Comme celle de ses prédécesseurs, la quête d'Alexandre Weill témoigne du désir de remonter au commencement des choses, de redécouvrir l'unité et l'harmonie des origines. Souci d'ordre métaphysique qui s'accompagne chez lui, comme à son habitude, d'une préoccupation polémique : apporter un démenti cinglant aux antisémites et à tous ceux qui, prenant prétexte de la découverte récente du sanscrit, aspiraient à faire de la culture occidentale la tributaire de la seule civilisation hindoue. Ainsi, il incrimine Renan et l'accuse d'avoir introduit "une mensongère et fictive ligne de démarcation entre les langues sémitiques et aryennes". A Schopenhauer, dont les réactions à son endroit ne devaient pas attester d'un enthousiasme délirant, Weill ira jusqu'à vouloir prouver la véracité de sa théorie en lui soumettent les étymologies hébraïques de certains mots sanscrits !… Pour exemple : dans védas, il retrouve la racine vaadah (ועדה : réunion ) et dans brahmine, le terme de bar-emounah (בר אמונה : fils de la foi )… Même si, précise-t-il, dans un effort d'objectivité, l'idée de l'hébreu comme "souche de tous les idiomes" se révèle inacceptable pour certains, on ne saurait nier que "la langue grecque et sa sœur puînée, la langue latine … contiennent un très grand nombre de mots hébreux, soit détériorés, soit défigurés par des éliminations de lettres gutturales, soit encore lus, à leur manière, de gauche à droite, mais dont la filiation matérielle est toujours le résultat d'une pensée philosophique spirituelle .»

Pour étayer sa thèse, l'écrivain a recours à des arguments qu'il n'hésite pas à convertir en preuves.

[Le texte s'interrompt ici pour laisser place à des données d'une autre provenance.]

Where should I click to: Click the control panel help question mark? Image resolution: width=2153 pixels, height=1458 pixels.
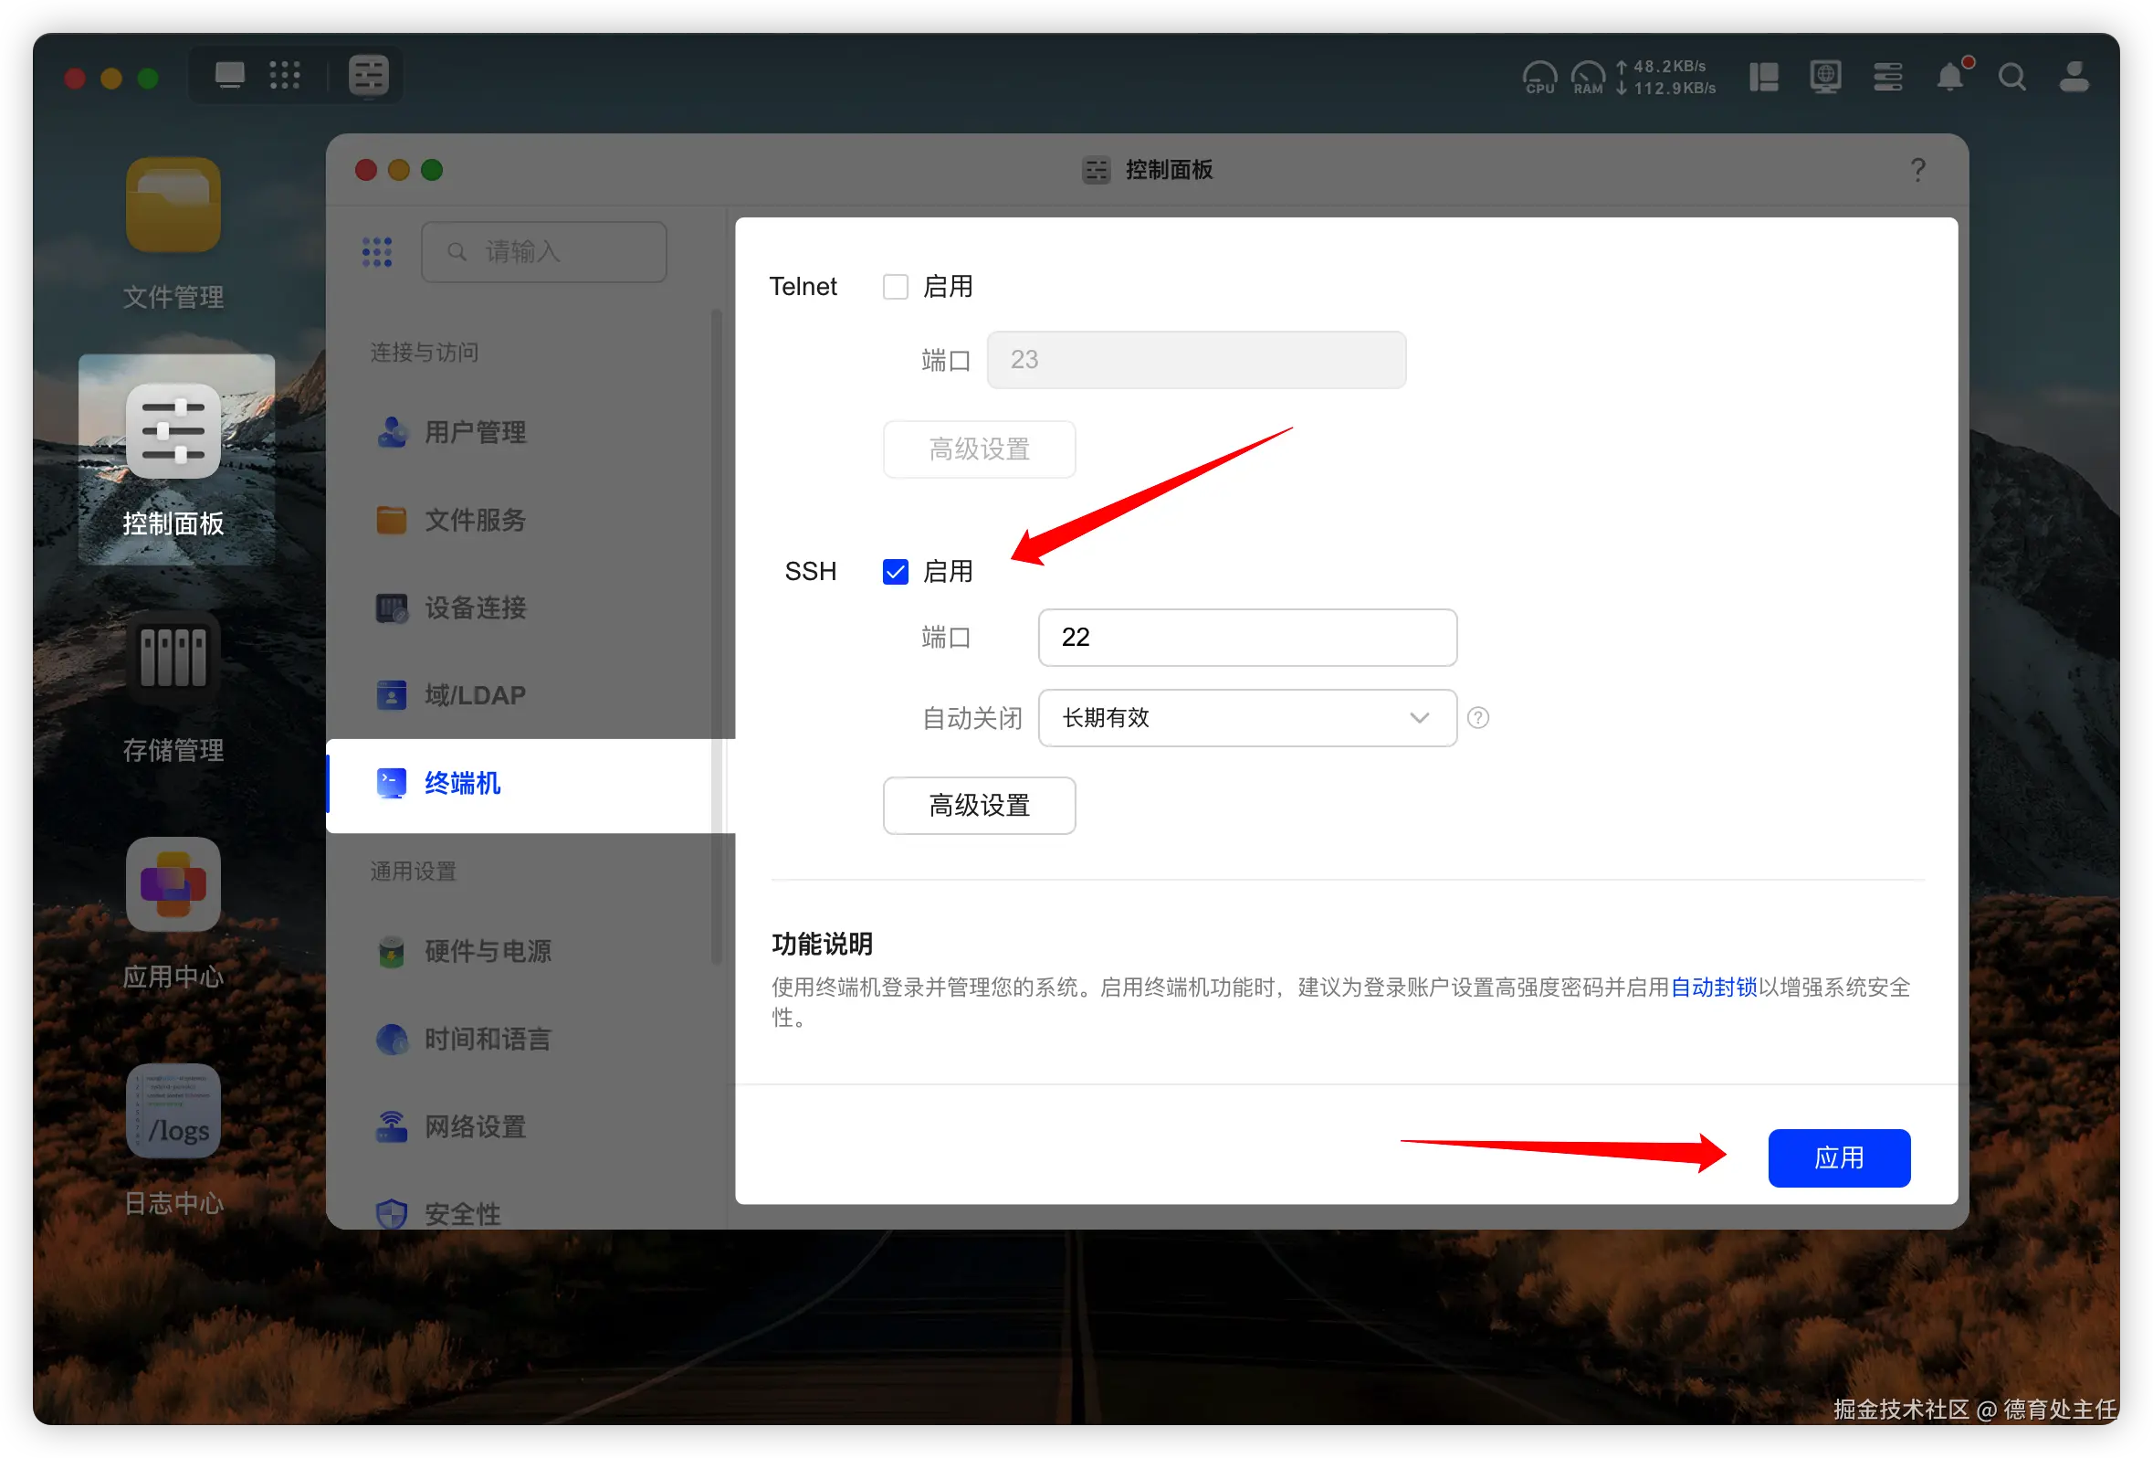1918,170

Le rapprochement de l'hébreu et des langues européennes s'explique tout d'abord historiquement. Soumise très tôt à l'influence linguistique hébraïque, au contact des Phéniciens qui parlaient un idiome sémite, l'Europe antique, de l'Allemagne à l'Angleterre, en passant par la Gaule transalpine, l'Espagne , les provinces basques et le Bordelais, allait devenir ensuite une zone de fort peuplement juif, et ceci, au lendemain de la conquête de la Judée par Titus et du départ en exil. A l'appui de son assertion, Alexandre Weill évoque une étude faite par Jacques Azaïs, tendant à prouver qu'une grande partie de la langue d'Oc viendrait de l'hébreu. "Discours curieux "dira à ce propos l'historien De Genoude dans son Histoire de France (1844) .

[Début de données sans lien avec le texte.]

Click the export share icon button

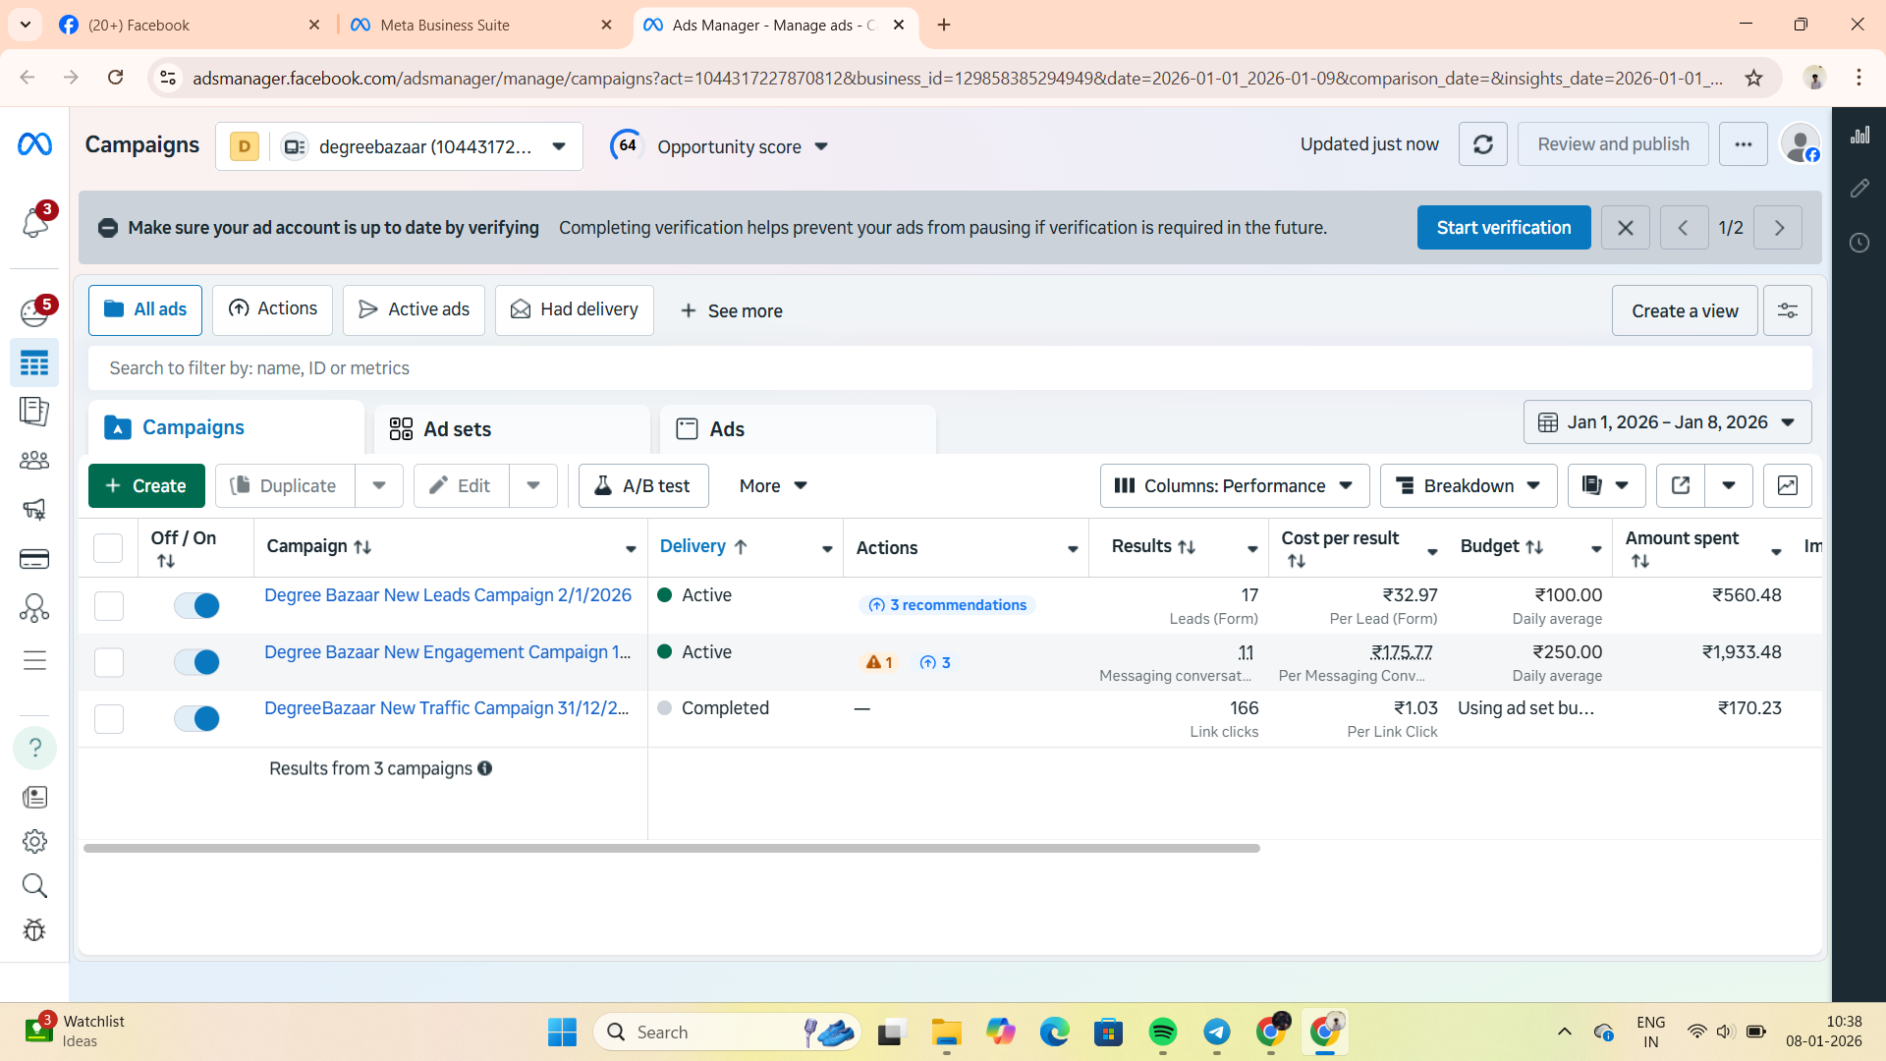coord(1680,486)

Mais l'auteur se fonde également sur des considérations plus spécifiquement philologiques en rapport avec la Massorah ou plutôt avec l'interprétation qu'il en donne. On sait explique-t-il, que l'hébreu primitif ne possède pas de voyelles ponctuées et que ces dernières ont été inventées et ajoutées au texte écrit vers les 11e et 12e siècles (sic) par les rabbins et les docteurs de la Loi. Ces "voyelles-points" sont de première importance. Le sens d'un mot pouvant être modifié par un changement dans leur position ou leur prononciation, elles influent non seulement sur les temps ou les modes des verbes, mais aussi sur la syntaxe. Avant l'introduction de la Massorah, l'articulation des mots était fondée sur l'usage, avec de nombreuses différences de caractère local dont témoignent encore les prononciations des sefardim et des ashkenazim. Weill se dit convaincu que "l'hébreu primitif qui est une langue expressive et surtout rapide, n'est pas l'hébreu de la Massorah qui a alourdi la langue par un trop grand nombre de voyelles complètement inutiles." … Thèse qui ne correspond pas exactement à celle de la tradition juive pour laquelle la Massorah est l'ensemble des règles et des signes utilisés dans le but de conserver le style, l'orthographe et la prononciation exacte des textes bibliques. Transmis jusqu'alors oralement , ils devaient être notés pour la première fois par écrit au 6e siècle par les Sages de Tibériade.

Exiger de l'auteur le respect de règles scientifiques rigoureuses serait vain. Il a l'esprit trop indépendant, trop anticonformiste pour cela. Presque tout est empirique dans sa recherche. Alexandre Weill ne s'embarrasse guère de concordance, de correspondance ou de structure . D'emblée il se situe à un niveau différent, celui de sa subjectivité : "Il ne suffit pas d'être un grand érudit pour être étymologiste. L'étymologie est avant tout un don d'intuition et d'inspiration."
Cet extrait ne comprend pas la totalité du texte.